------ Input material

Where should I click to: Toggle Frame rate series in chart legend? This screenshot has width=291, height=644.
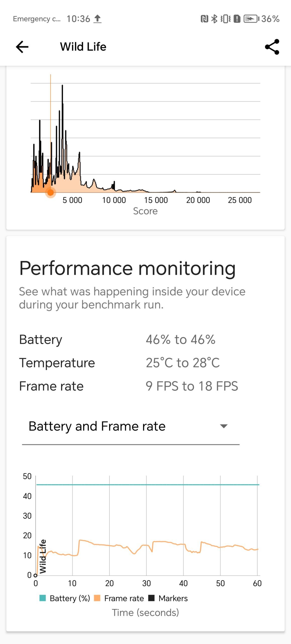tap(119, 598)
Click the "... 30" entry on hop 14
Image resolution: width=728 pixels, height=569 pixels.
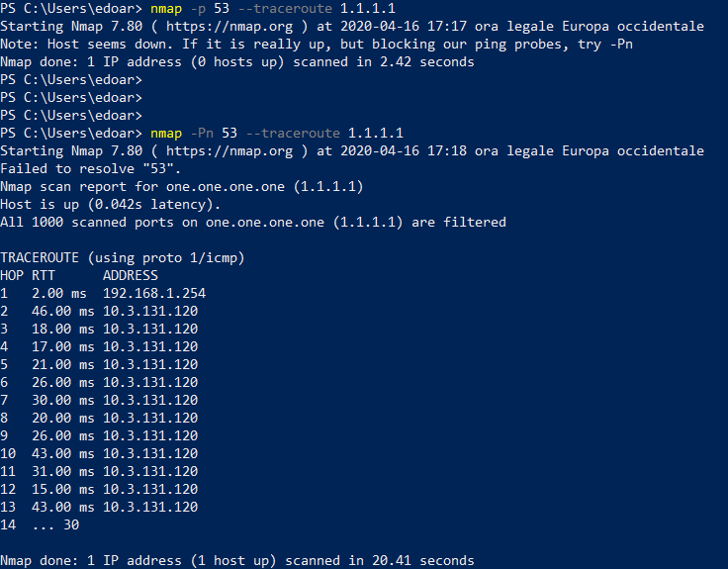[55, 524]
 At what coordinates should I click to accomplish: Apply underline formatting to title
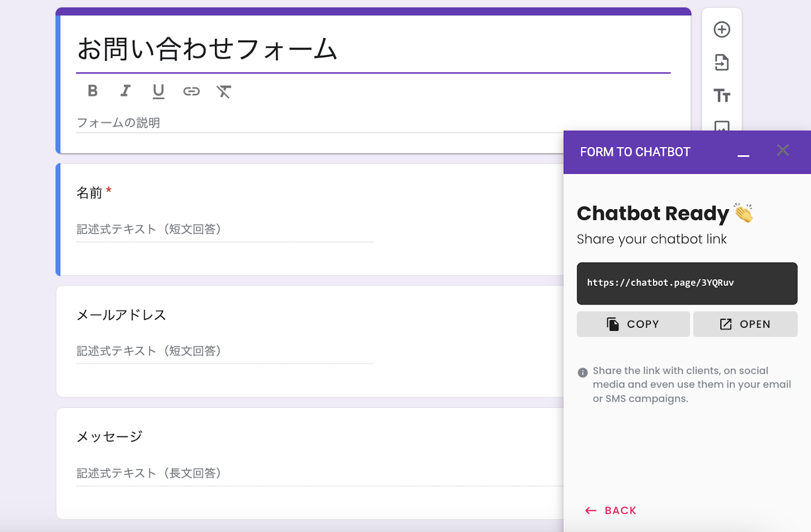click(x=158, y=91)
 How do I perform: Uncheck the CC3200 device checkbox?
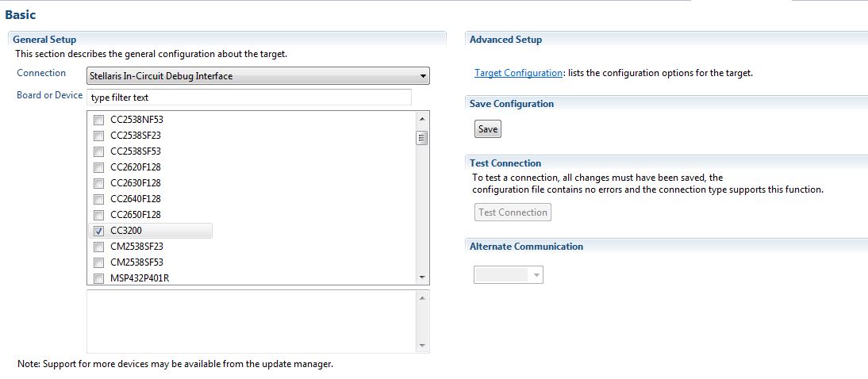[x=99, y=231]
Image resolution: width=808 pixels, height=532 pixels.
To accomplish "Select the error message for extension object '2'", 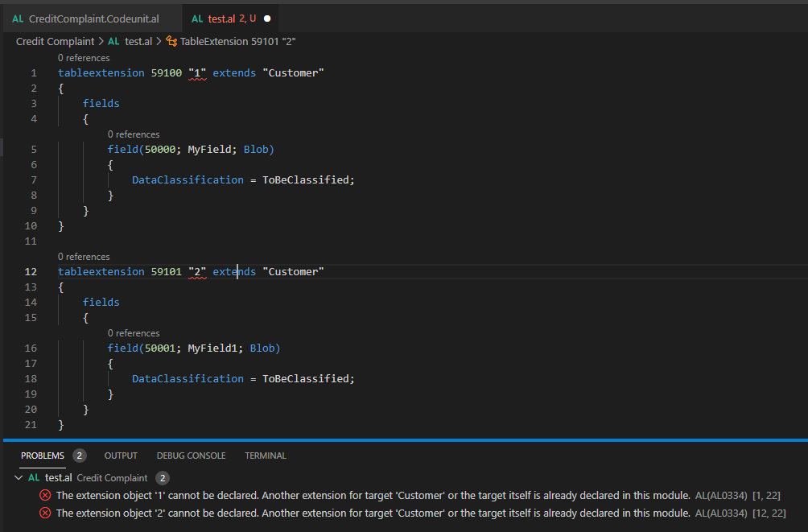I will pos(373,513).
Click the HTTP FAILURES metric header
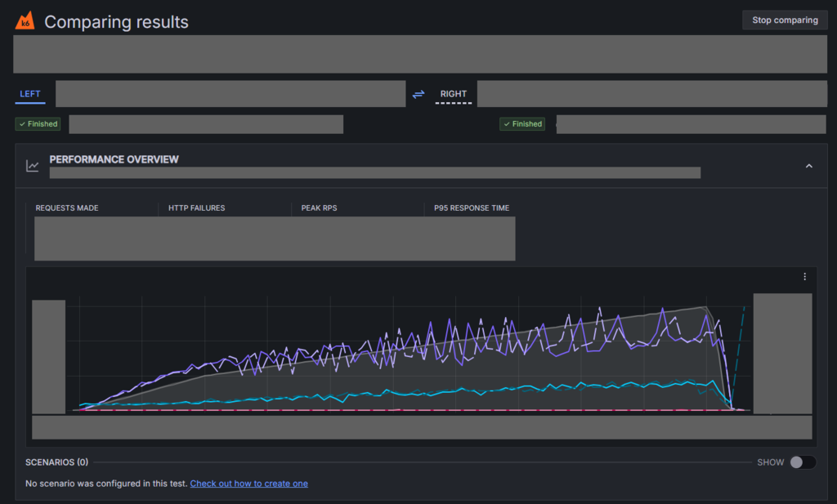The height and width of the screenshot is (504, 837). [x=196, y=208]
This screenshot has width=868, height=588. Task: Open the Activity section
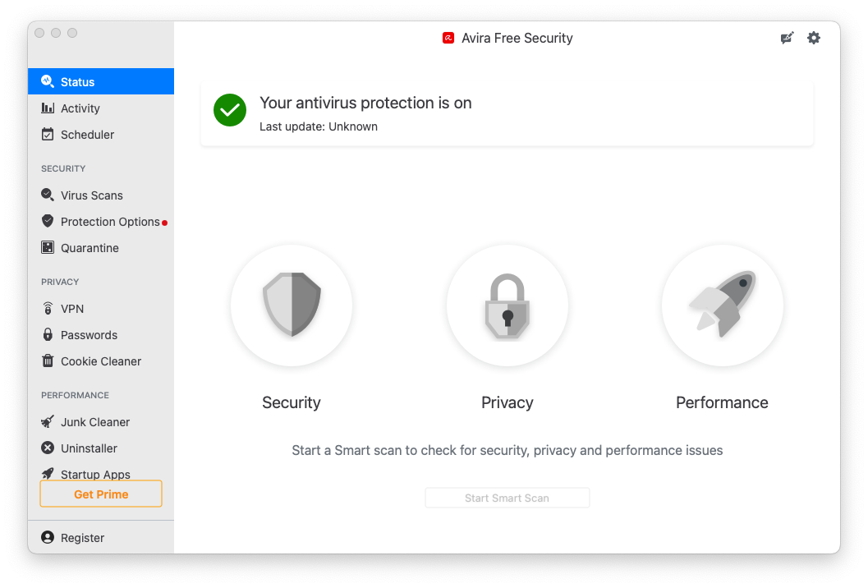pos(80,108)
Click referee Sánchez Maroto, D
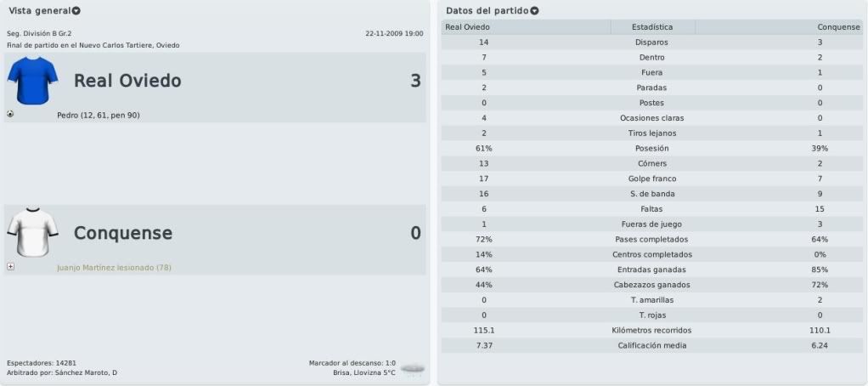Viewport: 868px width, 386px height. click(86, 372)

------------

Task directions> Could you set down nothing but the lines from the one containing "This screenshot has width=868, height=588." through the last line of the records above, both ends included, exactly as given and free of pictures?

Answer below>
This screenshot has width=868, height=588. Task: Open the Activity section
pos(80,108)
Click referee Sánchez Maroto, D
Viewport: 868px width, 386px height. click(86, 372)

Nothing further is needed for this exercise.